**Exercise goal:**
What you return should be the lines from the first line of the records below through the line holding "Task: Open the Feedback comments tab", unchanged.

----- Given records -----

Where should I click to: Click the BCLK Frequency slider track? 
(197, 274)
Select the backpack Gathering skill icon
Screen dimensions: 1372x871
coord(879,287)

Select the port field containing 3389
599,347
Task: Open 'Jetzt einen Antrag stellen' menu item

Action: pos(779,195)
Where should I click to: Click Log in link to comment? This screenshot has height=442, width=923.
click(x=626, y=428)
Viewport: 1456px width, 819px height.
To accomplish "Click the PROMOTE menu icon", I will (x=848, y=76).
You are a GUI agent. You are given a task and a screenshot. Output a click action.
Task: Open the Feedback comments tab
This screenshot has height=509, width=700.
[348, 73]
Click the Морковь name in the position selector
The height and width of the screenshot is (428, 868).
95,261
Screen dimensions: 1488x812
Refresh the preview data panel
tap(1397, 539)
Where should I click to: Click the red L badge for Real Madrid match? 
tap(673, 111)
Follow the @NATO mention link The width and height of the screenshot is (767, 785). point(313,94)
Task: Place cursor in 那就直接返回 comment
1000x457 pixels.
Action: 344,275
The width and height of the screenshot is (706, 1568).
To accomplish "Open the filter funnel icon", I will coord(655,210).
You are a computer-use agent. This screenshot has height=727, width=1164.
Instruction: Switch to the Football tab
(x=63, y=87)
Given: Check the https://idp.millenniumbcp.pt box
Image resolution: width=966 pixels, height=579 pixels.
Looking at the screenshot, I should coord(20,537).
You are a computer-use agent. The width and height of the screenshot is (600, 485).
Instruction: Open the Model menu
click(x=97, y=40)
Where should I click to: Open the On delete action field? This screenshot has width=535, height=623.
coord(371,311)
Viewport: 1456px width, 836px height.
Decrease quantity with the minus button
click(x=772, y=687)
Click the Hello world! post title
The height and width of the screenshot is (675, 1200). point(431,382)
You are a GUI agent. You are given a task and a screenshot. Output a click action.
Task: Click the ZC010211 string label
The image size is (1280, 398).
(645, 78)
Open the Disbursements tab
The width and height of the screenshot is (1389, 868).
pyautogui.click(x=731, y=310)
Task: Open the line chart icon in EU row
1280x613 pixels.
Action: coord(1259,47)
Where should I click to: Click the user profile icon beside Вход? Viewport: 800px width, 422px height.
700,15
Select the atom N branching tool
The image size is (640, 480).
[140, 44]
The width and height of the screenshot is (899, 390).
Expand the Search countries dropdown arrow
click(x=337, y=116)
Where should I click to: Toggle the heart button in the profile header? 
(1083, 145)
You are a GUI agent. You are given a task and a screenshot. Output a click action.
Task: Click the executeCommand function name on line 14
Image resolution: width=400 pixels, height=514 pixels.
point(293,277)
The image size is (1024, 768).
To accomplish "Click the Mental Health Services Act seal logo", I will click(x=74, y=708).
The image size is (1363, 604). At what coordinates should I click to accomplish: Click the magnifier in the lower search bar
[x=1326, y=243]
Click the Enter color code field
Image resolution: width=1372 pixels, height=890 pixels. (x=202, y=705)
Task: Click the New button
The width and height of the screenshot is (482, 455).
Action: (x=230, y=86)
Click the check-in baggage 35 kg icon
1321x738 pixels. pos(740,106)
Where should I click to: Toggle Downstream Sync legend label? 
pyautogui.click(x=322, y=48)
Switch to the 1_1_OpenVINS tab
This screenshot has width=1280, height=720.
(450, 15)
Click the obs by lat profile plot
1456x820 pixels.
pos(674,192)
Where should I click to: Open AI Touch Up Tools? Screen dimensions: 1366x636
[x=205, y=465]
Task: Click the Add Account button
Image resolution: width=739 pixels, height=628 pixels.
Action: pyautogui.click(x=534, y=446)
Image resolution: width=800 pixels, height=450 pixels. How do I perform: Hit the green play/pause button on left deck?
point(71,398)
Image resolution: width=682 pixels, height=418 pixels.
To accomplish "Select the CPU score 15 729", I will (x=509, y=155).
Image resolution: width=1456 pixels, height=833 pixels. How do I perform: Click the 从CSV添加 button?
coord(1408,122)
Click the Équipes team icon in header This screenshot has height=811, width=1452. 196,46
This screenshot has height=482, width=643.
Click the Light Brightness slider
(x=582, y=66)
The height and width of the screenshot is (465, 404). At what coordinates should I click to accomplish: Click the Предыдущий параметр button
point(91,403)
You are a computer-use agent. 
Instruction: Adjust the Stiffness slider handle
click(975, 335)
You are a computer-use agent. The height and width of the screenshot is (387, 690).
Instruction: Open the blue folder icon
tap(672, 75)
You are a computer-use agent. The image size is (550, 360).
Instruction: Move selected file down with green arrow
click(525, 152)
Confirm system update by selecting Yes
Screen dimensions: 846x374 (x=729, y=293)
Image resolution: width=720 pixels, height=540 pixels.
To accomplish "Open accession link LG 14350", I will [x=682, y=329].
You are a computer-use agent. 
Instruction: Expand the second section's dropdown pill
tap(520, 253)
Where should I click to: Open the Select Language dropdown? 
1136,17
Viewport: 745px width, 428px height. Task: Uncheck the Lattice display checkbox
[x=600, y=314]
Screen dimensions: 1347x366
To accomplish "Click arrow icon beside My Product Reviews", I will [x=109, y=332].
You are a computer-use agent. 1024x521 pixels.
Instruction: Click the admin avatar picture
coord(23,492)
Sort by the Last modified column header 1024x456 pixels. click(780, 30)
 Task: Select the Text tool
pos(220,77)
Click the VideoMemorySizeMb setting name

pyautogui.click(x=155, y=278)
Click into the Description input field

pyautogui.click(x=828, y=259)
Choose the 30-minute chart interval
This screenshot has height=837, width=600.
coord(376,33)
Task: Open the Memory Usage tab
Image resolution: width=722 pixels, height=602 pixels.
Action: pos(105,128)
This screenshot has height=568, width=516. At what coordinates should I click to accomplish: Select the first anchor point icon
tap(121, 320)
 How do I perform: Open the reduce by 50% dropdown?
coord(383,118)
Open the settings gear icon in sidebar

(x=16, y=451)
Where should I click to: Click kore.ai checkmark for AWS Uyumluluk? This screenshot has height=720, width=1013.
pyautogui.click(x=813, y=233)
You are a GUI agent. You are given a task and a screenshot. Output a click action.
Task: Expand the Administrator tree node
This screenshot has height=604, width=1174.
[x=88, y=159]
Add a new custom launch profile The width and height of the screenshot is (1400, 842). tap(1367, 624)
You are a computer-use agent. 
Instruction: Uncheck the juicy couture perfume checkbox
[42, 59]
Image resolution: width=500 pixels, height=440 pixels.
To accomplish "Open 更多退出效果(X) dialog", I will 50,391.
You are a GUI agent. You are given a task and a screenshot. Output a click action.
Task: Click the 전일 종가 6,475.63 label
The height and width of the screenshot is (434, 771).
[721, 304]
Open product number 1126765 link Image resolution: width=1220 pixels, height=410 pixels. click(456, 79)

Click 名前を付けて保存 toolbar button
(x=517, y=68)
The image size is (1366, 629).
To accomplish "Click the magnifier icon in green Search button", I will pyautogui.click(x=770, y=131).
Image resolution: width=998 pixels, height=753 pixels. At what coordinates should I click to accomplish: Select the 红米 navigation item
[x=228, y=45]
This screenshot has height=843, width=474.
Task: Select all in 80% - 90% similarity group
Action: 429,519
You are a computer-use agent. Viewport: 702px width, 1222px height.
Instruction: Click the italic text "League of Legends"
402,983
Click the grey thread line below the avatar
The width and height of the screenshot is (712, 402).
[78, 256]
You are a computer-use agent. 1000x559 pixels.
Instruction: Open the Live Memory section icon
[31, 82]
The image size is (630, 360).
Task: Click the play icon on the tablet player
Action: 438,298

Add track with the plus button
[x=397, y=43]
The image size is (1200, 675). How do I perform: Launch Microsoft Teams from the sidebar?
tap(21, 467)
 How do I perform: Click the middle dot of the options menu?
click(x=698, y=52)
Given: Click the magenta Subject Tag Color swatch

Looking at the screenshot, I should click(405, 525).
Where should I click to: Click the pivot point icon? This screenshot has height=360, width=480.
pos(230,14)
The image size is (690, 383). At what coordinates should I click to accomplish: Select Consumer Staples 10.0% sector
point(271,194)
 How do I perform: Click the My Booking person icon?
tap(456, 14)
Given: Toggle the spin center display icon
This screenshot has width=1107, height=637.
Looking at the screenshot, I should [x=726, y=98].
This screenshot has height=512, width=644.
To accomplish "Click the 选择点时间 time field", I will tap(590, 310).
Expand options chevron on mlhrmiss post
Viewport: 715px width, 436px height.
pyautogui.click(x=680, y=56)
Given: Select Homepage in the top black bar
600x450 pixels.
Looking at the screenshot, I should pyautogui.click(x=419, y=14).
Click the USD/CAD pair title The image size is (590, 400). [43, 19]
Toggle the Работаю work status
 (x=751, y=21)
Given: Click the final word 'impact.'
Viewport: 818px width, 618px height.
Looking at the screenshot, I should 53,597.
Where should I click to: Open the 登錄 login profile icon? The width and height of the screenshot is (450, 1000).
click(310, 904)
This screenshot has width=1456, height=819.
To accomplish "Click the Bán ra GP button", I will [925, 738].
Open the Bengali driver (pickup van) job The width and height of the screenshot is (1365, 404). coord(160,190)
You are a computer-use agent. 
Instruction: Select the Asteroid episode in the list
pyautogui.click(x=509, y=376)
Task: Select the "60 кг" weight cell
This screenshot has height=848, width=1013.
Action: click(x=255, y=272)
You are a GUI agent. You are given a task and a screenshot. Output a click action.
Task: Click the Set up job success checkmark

-----

**Task response:**
Where should I click to: Click the BCLK Frequency slider track? 
(197, 274)
Select the backpack Gathering skill icon
Screen dimensions: 1372x871
coord(879,287)

Select the port field containing 3389
599,347
Task: Open 'Jetzt einen Antrag stellen' menu item

Action: pos(779,195)
Where should I click to: Click Log in link to comment? This screenshot has height=442, width=923.
click(x=626, y=428)
Viewport: 1456px width, 819px height.
To accomplish "Click the PROMOTE menu icon", I will (x=848, y=76).
You are a GUI agent. You are given a task and a screenshot. Output a click action.
Task: Open the Feedback comments tab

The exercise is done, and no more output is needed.